START Stored data
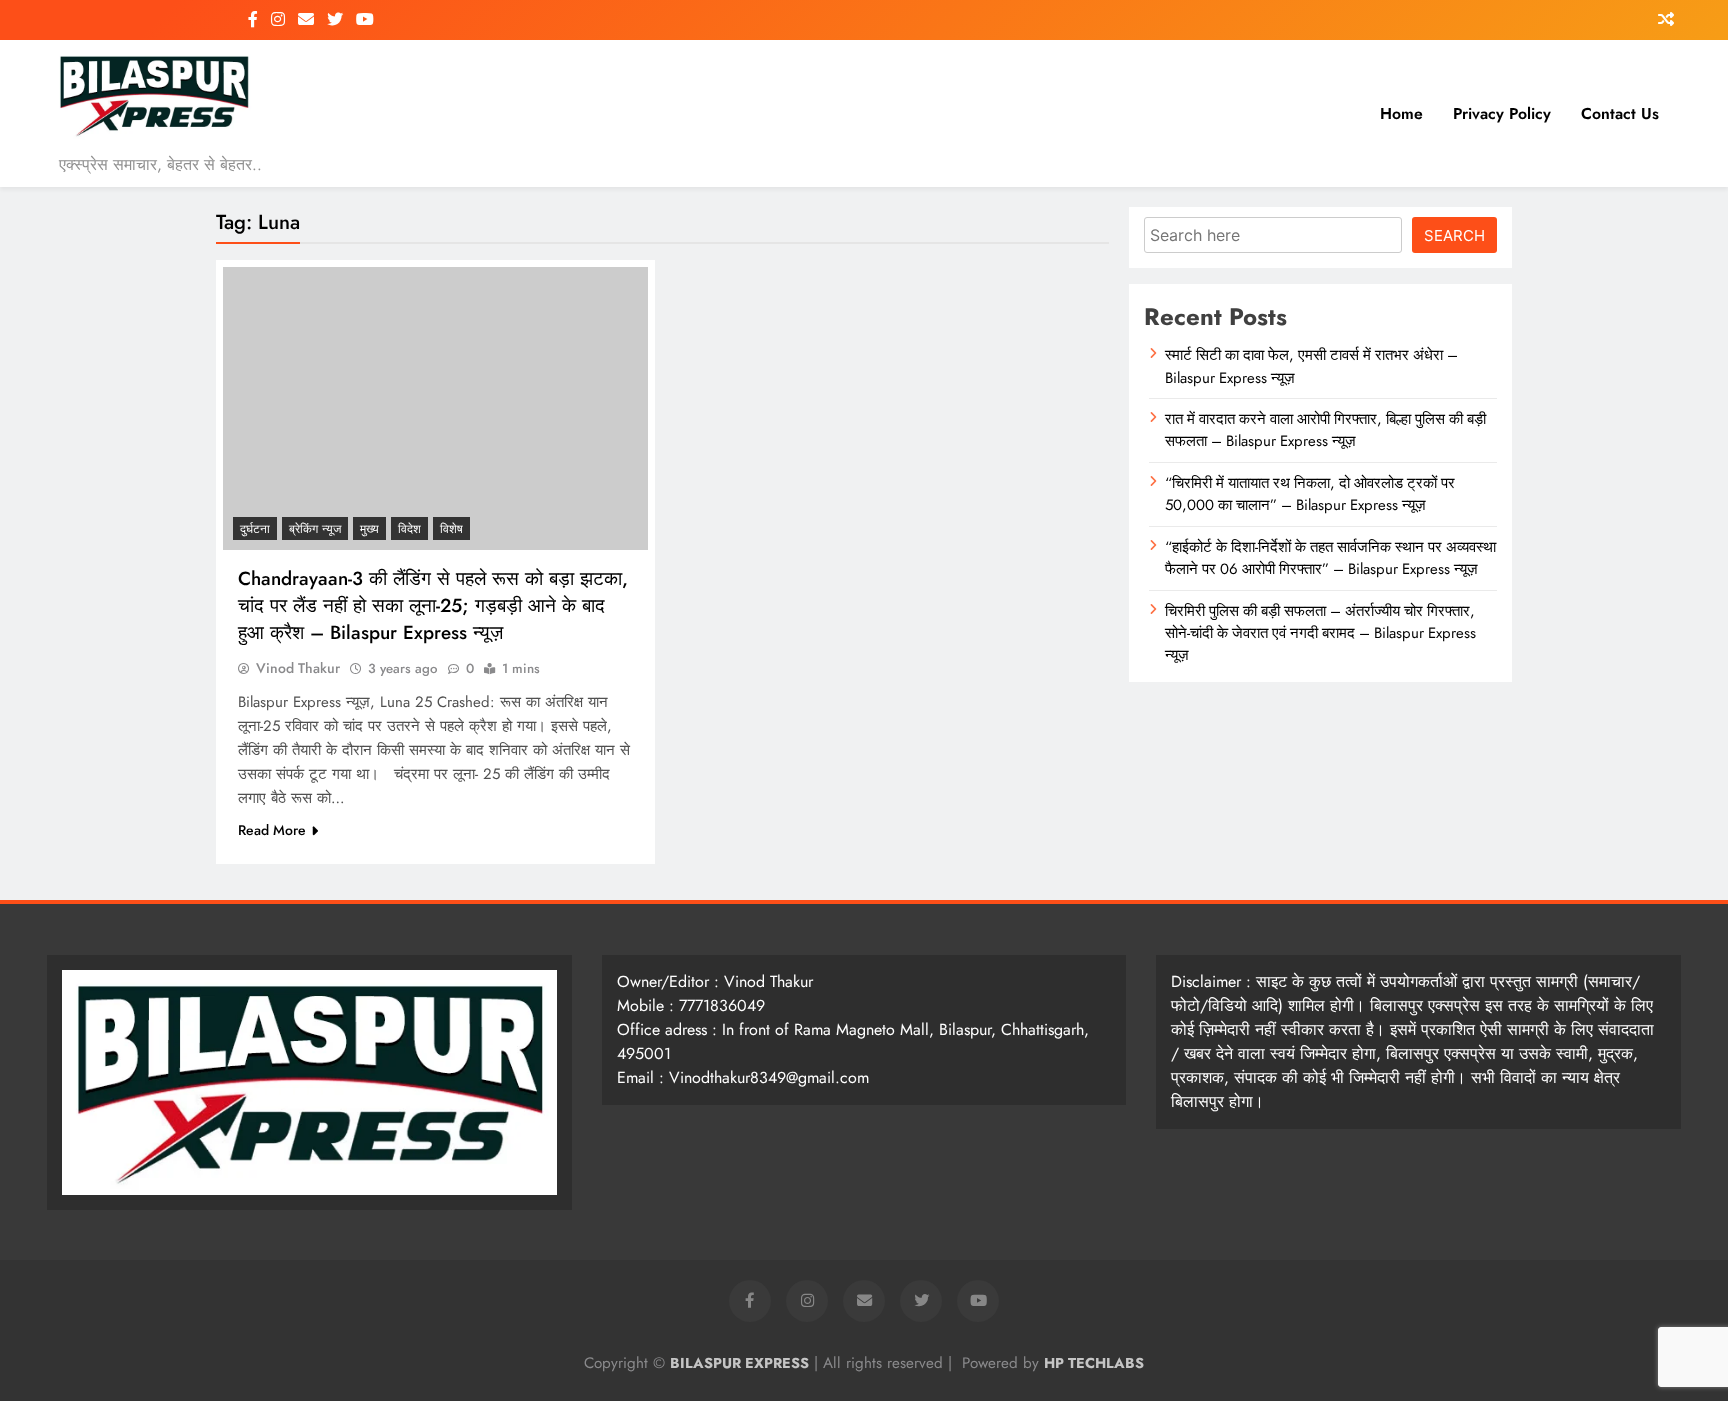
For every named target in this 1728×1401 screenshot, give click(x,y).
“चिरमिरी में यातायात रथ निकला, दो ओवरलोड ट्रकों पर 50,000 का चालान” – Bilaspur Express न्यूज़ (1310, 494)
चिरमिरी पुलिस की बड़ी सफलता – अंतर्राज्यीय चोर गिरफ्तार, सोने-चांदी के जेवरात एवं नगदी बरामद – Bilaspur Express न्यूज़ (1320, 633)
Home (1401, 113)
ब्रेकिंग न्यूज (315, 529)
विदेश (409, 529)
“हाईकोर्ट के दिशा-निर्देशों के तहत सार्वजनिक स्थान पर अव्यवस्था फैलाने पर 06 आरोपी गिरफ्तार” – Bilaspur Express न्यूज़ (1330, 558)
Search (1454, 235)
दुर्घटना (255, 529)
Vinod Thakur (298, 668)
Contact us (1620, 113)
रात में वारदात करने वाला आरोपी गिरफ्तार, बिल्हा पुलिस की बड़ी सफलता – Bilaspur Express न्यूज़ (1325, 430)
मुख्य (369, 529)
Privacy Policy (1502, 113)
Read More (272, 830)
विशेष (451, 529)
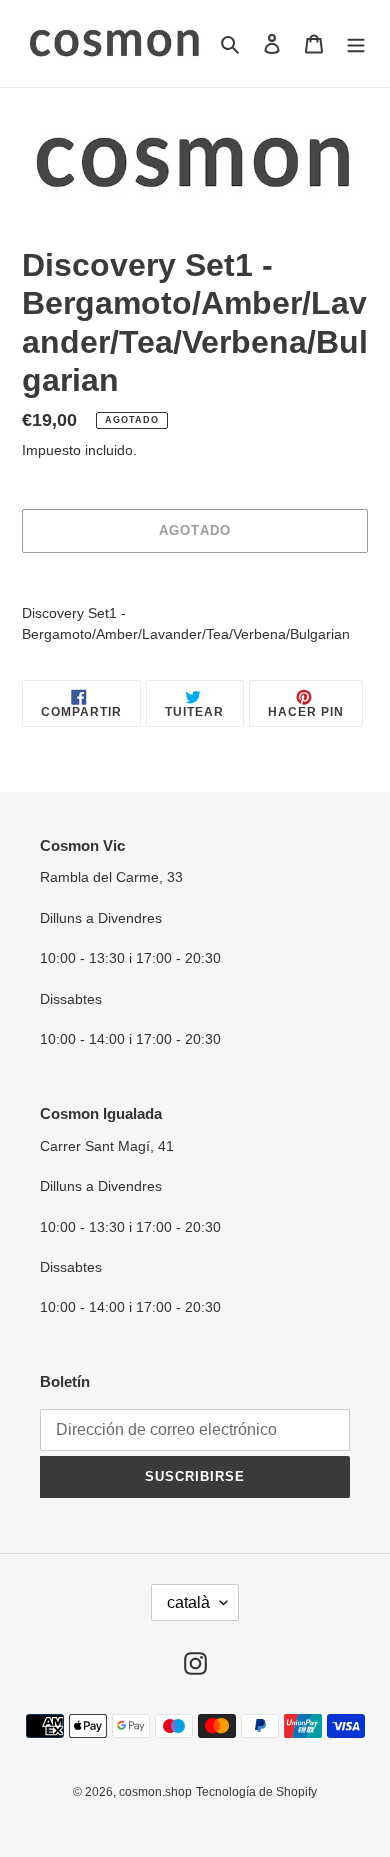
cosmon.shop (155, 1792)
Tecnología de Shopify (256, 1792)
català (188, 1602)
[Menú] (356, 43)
END Stored data
START Stored data
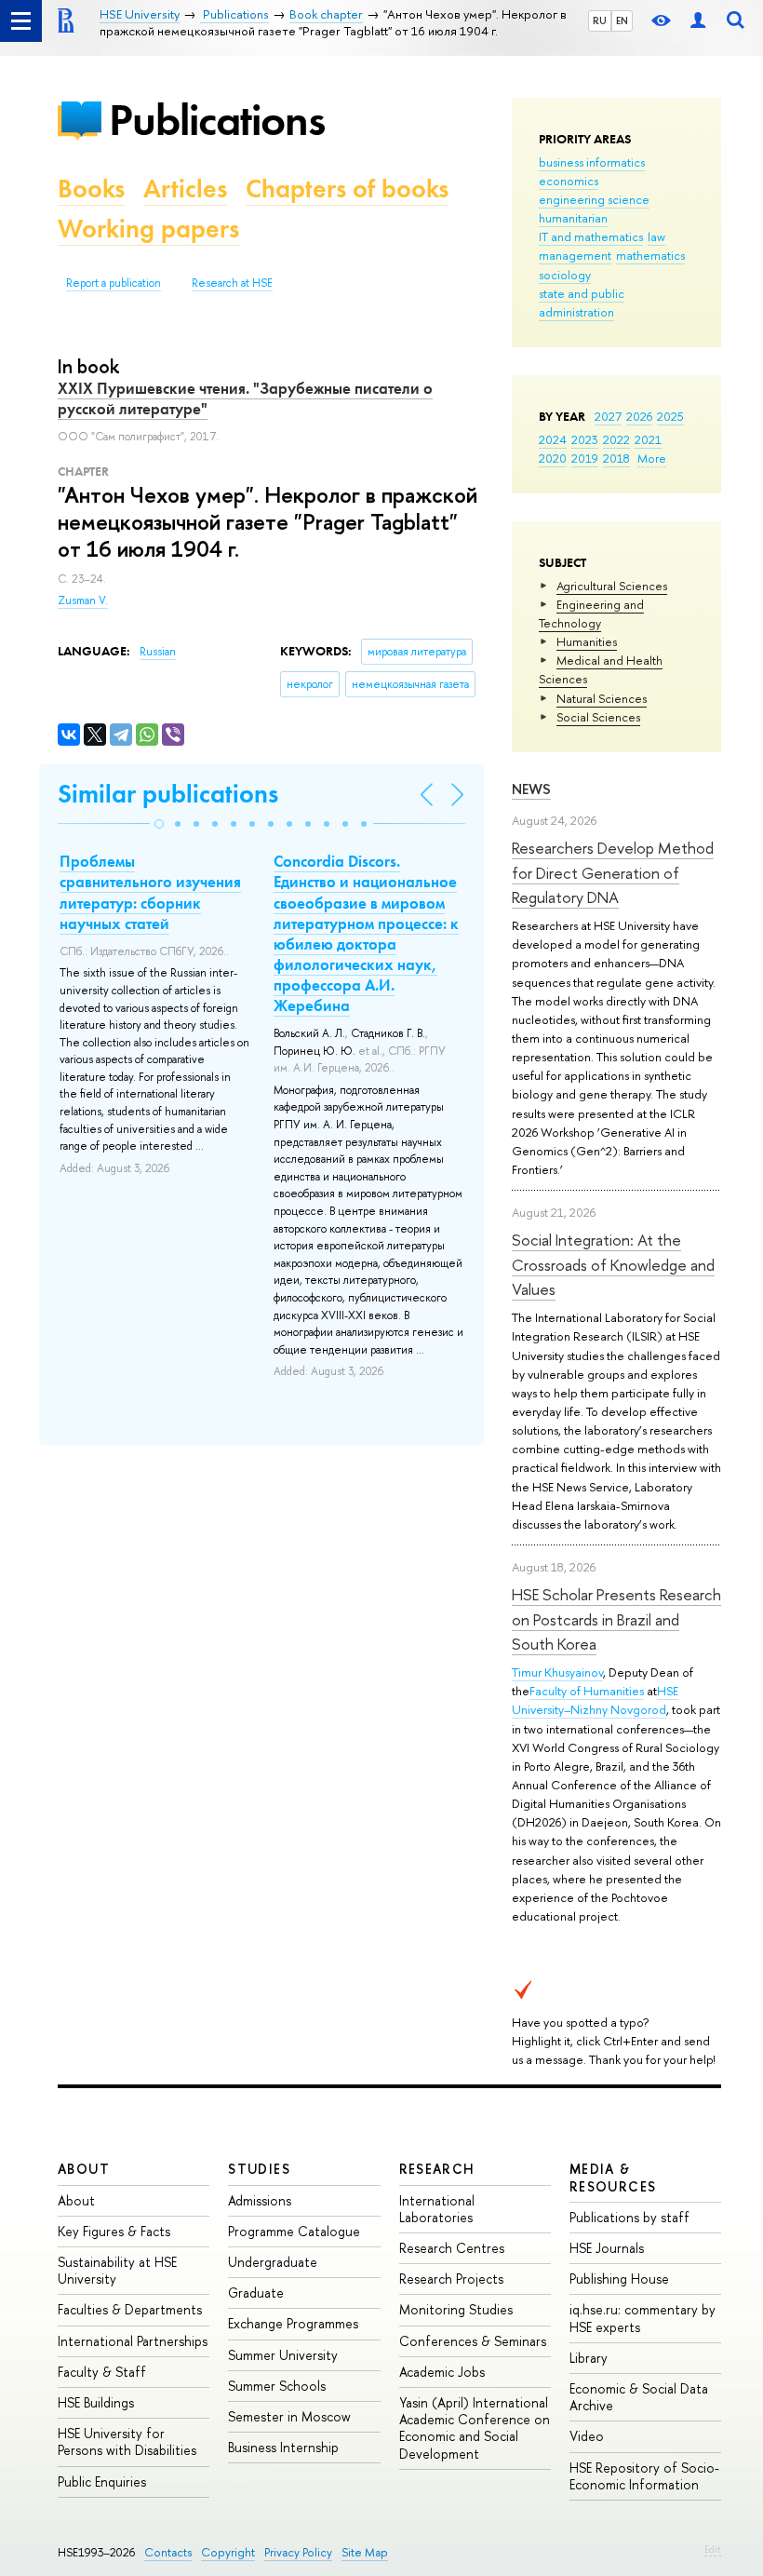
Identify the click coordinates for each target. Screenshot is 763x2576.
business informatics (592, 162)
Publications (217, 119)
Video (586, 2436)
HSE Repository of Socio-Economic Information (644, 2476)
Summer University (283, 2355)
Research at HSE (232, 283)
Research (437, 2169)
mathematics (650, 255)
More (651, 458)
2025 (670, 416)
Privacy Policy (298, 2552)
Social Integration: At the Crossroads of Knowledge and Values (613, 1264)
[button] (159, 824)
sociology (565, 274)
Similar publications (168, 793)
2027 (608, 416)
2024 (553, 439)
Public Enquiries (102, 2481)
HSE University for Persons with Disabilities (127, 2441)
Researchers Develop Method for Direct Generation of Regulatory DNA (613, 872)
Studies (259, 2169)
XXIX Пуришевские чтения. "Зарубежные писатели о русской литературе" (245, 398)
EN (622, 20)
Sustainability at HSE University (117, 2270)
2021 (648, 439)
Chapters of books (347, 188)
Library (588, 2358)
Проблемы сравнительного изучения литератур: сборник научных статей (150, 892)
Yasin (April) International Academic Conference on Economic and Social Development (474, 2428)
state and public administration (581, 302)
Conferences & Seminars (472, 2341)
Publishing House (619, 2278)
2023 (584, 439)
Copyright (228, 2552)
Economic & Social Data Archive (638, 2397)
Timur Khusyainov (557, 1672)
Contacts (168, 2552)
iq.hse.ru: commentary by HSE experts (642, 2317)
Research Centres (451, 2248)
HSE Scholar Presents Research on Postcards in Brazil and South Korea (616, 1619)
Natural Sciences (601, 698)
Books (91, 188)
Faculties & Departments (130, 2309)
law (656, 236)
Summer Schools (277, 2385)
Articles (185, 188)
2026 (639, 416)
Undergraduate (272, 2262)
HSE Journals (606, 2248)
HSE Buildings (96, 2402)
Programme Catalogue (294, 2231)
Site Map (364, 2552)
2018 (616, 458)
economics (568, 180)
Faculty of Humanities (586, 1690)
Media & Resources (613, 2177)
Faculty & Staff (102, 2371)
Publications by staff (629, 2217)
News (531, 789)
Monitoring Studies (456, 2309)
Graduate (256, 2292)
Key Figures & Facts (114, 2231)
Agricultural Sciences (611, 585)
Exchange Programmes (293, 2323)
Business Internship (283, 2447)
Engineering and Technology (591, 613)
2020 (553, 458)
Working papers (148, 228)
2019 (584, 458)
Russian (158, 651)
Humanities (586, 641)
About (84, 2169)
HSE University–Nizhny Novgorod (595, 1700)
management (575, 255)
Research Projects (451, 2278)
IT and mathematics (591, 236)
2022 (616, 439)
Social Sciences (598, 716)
END Stored data
What the exercise asks: What you need to produce is an exact copy of the entries above, limited to the lines from the one with "For every named" up to and including the one with "[Menú] (356, 43)", without pictures.

Exercise result:
For every named target in this 1728×1401 screenshot, give click(x,y).
“चिरमिरी में यातायात रथ निकला, दो ओवरलोड ट्रकों पर 50,000 का चालान” – Bilaspur Express न्यूज़ (1310, 494)
चिरमिरी पुलिस की बड़ी सफलता – अंतर्राज्यीय चोर गिरफ्तार, सोने-चांदी के जेवरात एवं नगदी बरामद – Bilaspur Express न्यूज़ (1320, 633)
Home (1401, 113)
ब्रेकिंग न्यूज (315, 529)
विदेश (409, 529)
“हाईकोर्ट के दिशा-निर्देशों के तहत सार्वजनिक स्थान पर अव्यवस्था फैलाने पर 06 आरोपी गिरफ्तार” – Bilaspur Express न्यूज़ (1330, 558)
Search (1454, 235)
दुर्घटना (255, 529)
Vinod Thakur (298, 668)
Contact us (1620, 113)
रात में वारदात करने वाला आरोपी गिरफ्तार, बिल्हा पुलिस की बड़ी सफलता – Bilaspur Express न्यूज़ (1325, 430)
मुख्य (369, 529)
Privacy Policy (1502, 113)
Read More (272, 830)
विशेष (451, 529)
cosmon.shop (155, 1792)
Tecnología de Shopify (256, 1792)
català (188, 1602)
[Menú] (356, 43)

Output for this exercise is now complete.